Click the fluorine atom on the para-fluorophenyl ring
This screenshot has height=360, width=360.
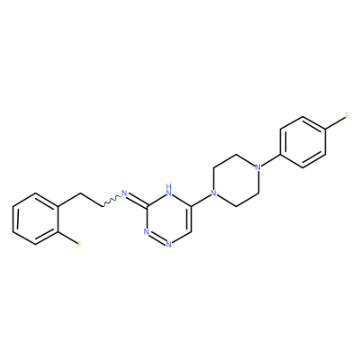point(347,116)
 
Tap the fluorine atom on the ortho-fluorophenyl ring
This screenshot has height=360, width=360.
point(79,245)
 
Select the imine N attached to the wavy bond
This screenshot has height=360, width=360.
point(124,194)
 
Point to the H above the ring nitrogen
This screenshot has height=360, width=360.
point(168,187)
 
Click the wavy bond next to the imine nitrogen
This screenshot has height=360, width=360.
point(112,201)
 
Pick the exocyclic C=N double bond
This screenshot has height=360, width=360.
point(137,201)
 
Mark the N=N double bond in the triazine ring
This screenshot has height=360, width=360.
point(158,238)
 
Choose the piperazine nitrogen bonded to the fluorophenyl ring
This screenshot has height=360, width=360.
point(257,167)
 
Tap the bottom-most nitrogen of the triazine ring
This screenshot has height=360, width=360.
point(168,245)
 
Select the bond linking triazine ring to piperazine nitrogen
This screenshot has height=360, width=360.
point(201,200)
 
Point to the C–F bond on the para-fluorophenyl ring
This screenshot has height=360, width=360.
point(335,123)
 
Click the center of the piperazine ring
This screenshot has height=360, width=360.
point(235,180)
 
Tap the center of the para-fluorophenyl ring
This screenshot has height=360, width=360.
point(302,142)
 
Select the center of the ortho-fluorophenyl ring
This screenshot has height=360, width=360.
point(35,219)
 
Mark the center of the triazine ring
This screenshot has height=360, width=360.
point(168,219)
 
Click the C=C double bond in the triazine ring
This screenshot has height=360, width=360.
point(190,219)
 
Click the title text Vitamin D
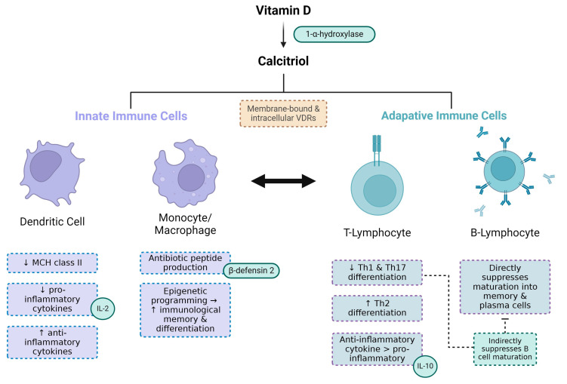click(284, 11)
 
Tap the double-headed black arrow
click(284, 181)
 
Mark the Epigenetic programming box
click(185, 310)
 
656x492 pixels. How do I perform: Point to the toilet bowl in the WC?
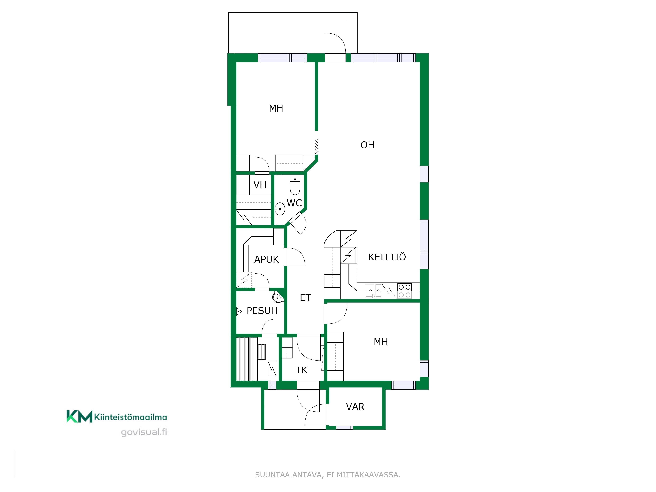295,186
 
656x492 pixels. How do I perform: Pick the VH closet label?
260,185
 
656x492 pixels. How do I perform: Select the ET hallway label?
306,297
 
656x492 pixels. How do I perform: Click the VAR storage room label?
355,407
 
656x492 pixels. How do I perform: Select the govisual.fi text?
144,432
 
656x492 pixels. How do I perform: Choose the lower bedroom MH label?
381,342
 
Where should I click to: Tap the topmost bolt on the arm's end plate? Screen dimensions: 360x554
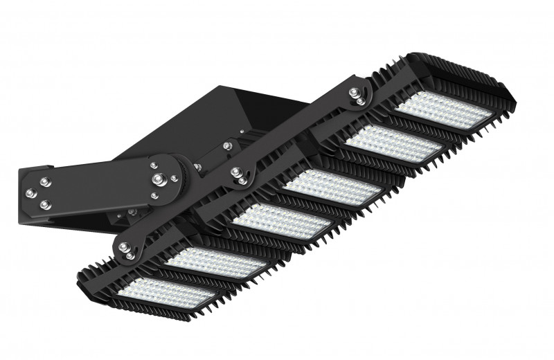pyautogui.click(x=45, y=182)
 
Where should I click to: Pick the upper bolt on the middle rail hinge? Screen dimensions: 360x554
pyautogui.click(x=235, y=172)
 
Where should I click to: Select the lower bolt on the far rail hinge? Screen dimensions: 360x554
pyautogui.click(x=361, y=102)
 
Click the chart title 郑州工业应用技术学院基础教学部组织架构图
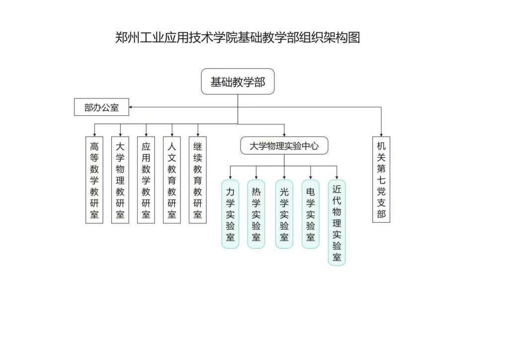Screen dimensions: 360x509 (x=238, y=38)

◇ ◇ ◇

> [SET TASK]
Reproduce all of the data above with every "triazine" renamed to "tetrazine" and nothing else altered. Omit the pictures.

> [THE RESULT]
Click the fluorine atom on the para-fluorophenyl ring
This screenshot has height=360, width=360.
point(347,116)
 
Tap the fluorine atom on the ortho-fluorophenyl ring
This screenshot has height=360, width=360.
point(79,245)
 
Select the imine N attached to the wavy bond
This screenshot has height=360, width=360.
point(124,194)
 
Point to the H above the ring nitrogen
This screenshot has height=360, width=360.
point(168,187)
 
Click the wavy bond next to the imine nitrogen
This screenshot has height=360, width=360.
point(112,201)
 
Pick the exocyclic C=N double bond
This screenshot has height=360, width=360.
point(137,201)
 
Mark the N=N double bond in the tetrazine ring
This screenshot has height=360, width=360.
point(158,238)
 
Choose the piperazine nitrogen bonded to the fluorophenyl ring
This screenshot has height=360, width=360.
point(257,167)
 
Tap the bottom-most nitrogen of the tetrazine ring
This screenshot has height=360, width=360.
point(168,245)
 
Select the bond linking tetrazine ring to piperazine nitrogen
This screenshot has height=360, width=360.
point(201,200)
 
Point to the C–F bond on the para-fluorophenyl ring
This screenshot has height=360, width=360.
point(335,123)
 
Click the center of the piperazine ring
This screenshot has height=360, width=360.
point(235,180)
 
Tap the center of the para-fluorophenyl ring
This screenshot has height=360, width=360.
point(302,142)
 
Select the center of the ortho-fluorophenyl ring
This screenshot has height=360, width=360.
point(35,219)
 
Mark the center of the tetrazine ring
This screenshot has height=360, width=360.
point(168,219)
 
Click the C=C double bond in the tetrazine ring
This screenshot has height=360, width=360.
point(190,219)
 
Click the title text Vitamin D
click(284, 11)
 
Tap the double-headed black arrow
click(284, 181)
 
Mark the Epigenetic programming box
click(185, 310)
 
656x492 pixels. How do I perform: Point to the toilet bowl in the WC?
295,186
 
656x492 pixels. How do I perform: Pick the VH closet label?
260,185
 
656x492 pixels. How do I perform: Select the ET hallway label?
306,297
 
656x492 pixels. How do I perform: Click the VAR storage room label?
355,407
 
656x492 pixels. How do I perform: Select the govisual.fi text?
144,432
 
656x492 pixels. How do I perform: Choose the lower bedroom MH label?
381,342
 
Where should I click to: Tap the topmost bolt on the arm's end plate? Screen dimensions: 360x554
pyautogui.click(x=45, y=182)
 
Where should I click to: Pick the upper bolt on the middle rail hinge? Screen dimensions: 360x554
pyautogui.click(x=235, y=172)
 
Where should I click to: Select the lower bolt on the far rail hinge? Screen dimensions: 360x554
pyautogui.click(x=361, y=102)
 
Click the chart title 郑州工业应用技术学院基础教学部组织架构图
Screen dimensions: 360x509 (x=238, y=38)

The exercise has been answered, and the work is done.